I think what’s most important is that the character is created in an organic setting. We never had a meeting saying, “We need to create this character.” It’s inspired by the world around me and not seeing that represented enough in popular culture.
Ah, here's where he's pulling out a race card, backed by Time's superficial description of the situation, and implying anybody critical of forcibly shoving out an established lead as though they were worthless to start with is just a racist. Let us be clear. The smart reader of superhero tales isn't against adding new characters of different races. What we'd prefer is that the new characters are created with their very own superhero roles, and that replacement of older heroes wasn't done so deliberately for the sake of publicity and ultra-leftist politics. Bendis can say what he likes, but I think it's only fair to say they did have some kind of discussion about replacing the established in their own superhero roles with "diverse" characters. Even Rhodey appears to be a victim of that.
Why did it take so long to turn the Avengers from a team of mostly white dudes into a more diverse array of characters?
Talking to any of the older creators, it’s the thing they said they wish they’d done more of — reflecting the world around them. It just wasn’t where the world was at at that time. Now, when you have a young woman come up to you at a signing and say how happy she is to be represented in his universe, you know you’re moving in the right direction.
This is insulting even to the people he claims he's representing. Do they actually want the older heroes treated like rags? Is that even a healthy way of thinking? No. And to say they weren't reflecting the world about them is ludicrous too. Besides, if they really do want to reflect this wide world, they'd conceive diverse recurring co-stars as much - and maybe more - than costumed superheroes. To just conceive replacements for costumed heroes is lethargic and uncreative. Yet it's clear Time has no issue with that, since they obviously don't care for the older material or the franchise either. Nor do they have any issues with company wide crossovers draining creative freedom or Marvel's transformation into a closed office serving a small group of writers and editors.
What led Tony Stark to a place where he’s stepping out of the suit?

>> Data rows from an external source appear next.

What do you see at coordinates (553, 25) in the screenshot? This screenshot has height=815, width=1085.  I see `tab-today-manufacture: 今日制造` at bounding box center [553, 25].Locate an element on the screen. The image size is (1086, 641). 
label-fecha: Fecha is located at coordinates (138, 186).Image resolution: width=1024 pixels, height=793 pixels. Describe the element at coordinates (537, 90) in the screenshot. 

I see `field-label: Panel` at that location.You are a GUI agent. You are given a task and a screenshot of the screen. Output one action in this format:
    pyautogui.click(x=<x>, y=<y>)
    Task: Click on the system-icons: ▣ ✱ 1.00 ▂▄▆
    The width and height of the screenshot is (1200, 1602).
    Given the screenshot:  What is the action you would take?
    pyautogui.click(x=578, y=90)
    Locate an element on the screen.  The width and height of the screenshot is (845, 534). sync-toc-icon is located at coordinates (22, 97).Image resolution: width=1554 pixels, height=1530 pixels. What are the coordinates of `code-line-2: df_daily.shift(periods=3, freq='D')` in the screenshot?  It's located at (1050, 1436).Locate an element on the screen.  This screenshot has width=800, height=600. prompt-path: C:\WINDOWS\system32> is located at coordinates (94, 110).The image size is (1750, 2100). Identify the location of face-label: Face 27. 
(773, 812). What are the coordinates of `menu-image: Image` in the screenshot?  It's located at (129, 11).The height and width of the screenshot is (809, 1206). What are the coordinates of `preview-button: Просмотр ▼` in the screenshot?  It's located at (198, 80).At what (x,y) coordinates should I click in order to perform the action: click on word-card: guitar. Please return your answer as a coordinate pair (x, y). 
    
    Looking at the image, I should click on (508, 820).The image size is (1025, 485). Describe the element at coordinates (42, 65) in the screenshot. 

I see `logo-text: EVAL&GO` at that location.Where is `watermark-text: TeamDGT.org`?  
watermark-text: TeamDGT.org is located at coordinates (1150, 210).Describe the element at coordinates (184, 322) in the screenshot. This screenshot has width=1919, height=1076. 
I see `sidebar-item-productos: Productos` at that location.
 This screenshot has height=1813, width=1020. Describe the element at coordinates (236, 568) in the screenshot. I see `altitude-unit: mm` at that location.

We’re in the middle of a very big Tony Stark storyline — actually three storylines converging. His best friend died, his company is collapsing and he’s finding out who his biological parents were all at the same time. That’s stressful for a character who is wired the way Tony is wired and has dependency issues the way Tony does.

Tony is also a master at not paying attention to the thing that’s most important and distracting himself with Avengers stuff. How that all shakes out such that Tony is no longer in the armor? You’ll have to wait to find out for the end of Civil War II. But it does create a path or Riri Williams, who Tony will know and will be interacting with very shortly in the comics.
Curious they don't mention that Jim Rhodes is apparently the sacrifice on the alter of forced stunts. And who are his biological parents now? I'm guessing Howard and Maria Stark are still no longer canon.

Bendis is also once again putting down Tony as a jerk, and while he may not admit it, I'm sure that's deliberate too. Why, how is concentrating on Avengers "stuff" a bad thing? He's just trying to put down a famous creation for the sake of it. And in the end, they've only added another publicity stunt to their current MO without ensuring any talented writing, or guarantee that all these steps will come with long term interest.